--- START OF Extract ---
# Shipping your belongings or not?



## melandco (Jun 5, 2008)

Hi there, I've been following these threads for the last few weeks and now have summoned up the courage to post. 

I'm just curious who took their belongings to Dubai and how they found their experience, who they used etc I would also like to hear about those that shipped a partial container and from those who purchased everything once reaching Dubai.

My husband and I are still in the 'research' stage while we await his new company to give him the green light. He is currently working out of Afghanistan and Africa so is already away from the children and I. I shall be starting some research next week and obtaining quotes from various companies etc but would like to hear about some of the experiences people on here have found with the above scenarios. Is there anything you did that you would be hesitant to do in future?
--- END OF Extract ---
Job 1
Convert the rows into a Markdown table with the columns Number and Record line, starting with the line that contains "Screen dimensions: 1179x962" and going on through the line that contains "Action: 576,833". Leave the pictures out.
--- START OF Exercise inputs ---
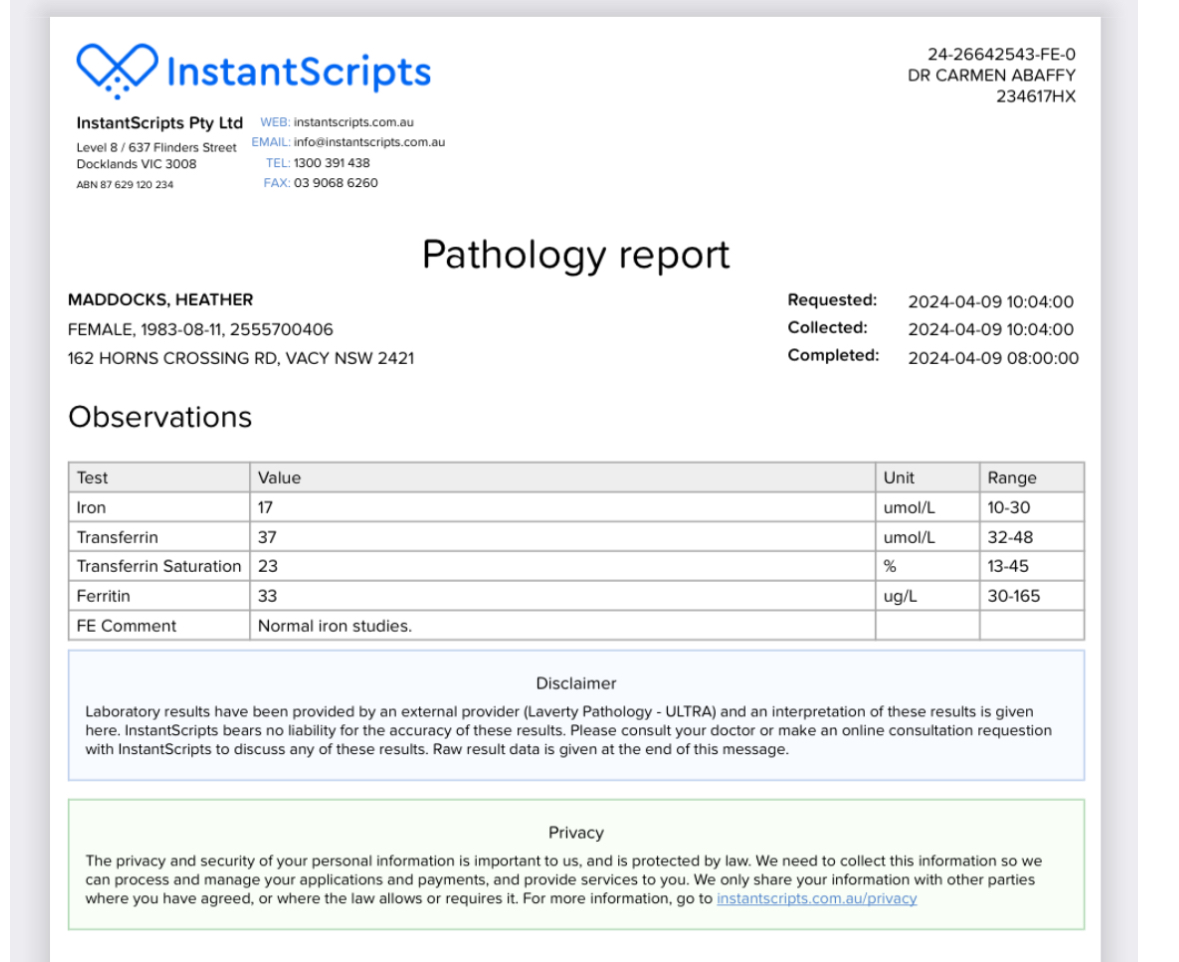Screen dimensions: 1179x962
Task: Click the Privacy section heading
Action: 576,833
--- END OF Exercise inputs ---
--- START OF Exercise inputs ---
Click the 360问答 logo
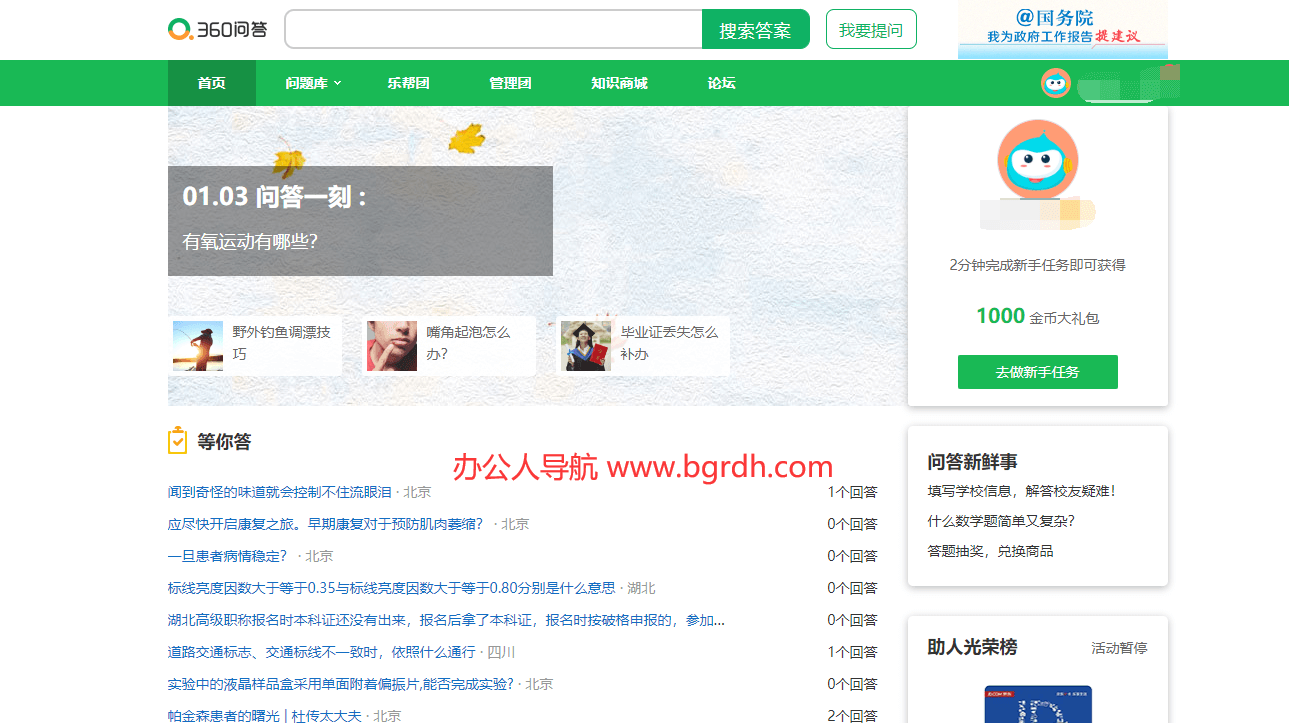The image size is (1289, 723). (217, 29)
--- END OF Exercise inputs ---
Job 2
In the forum thread about shipping belongings, write out the passage starting with "# Shipping your" and going on through "do in future?", with "Dubai" changed to "Abu Dhabi".

Exercise response 1
| Number | Record line |
|---|---|
| 1 | Screen dimensions: 1179x962 |
| 2 | Task: Click the Privacy section heading |
| 3 | Action: 576,833 |

Exercise response 2
# Shipping your belongings or not?



## melandco (Jun 5, 2008)

Hi there, I've been following these threads for the last few weeks and now have summoned up the courage to post. 

I'm just curious who took their belongings to Abu Dhabi and how they found their experience, who they used etc I would also like to hear about those that shipped a partial container and from those who purchased everything once reaching Abu Dhabi.

My husband and I are still in the 'research' stage while we await his new company to give him the green light. He is currently working out of Afghanistan and Africa so is already away from the children and I. I shall be starting some research next week and obtaining quotes from various companies etc but would like to hear about some of the experiences people on here have found with the above scenarios. Is there anything you did that you would be hesitant to do in future?